* Available data
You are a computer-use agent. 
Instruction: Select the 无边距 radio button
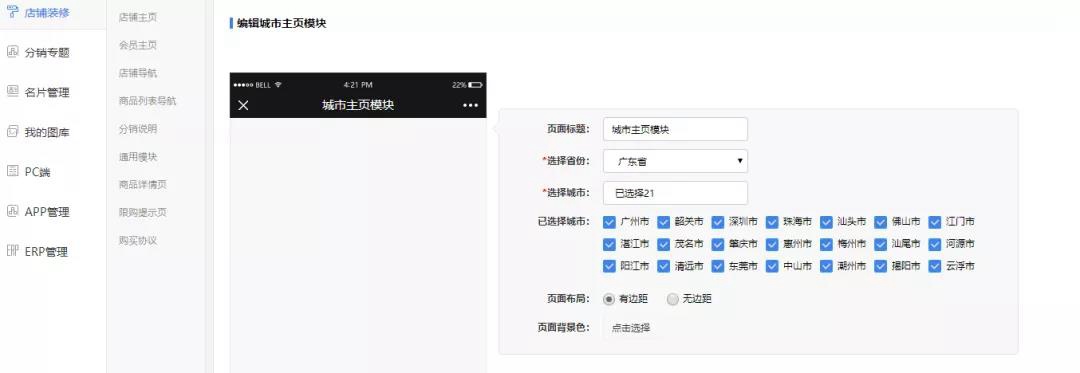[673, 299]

...

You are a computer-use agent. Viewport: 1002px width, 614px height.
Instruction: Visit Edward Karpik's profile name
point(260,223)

* Work to complete
Scanning the data above, copy out every line where "computer" is found.

* Exercise answer
You are a computer-use agent. 
You are a computer-use agent. Viewport: 1002px width, 614px height.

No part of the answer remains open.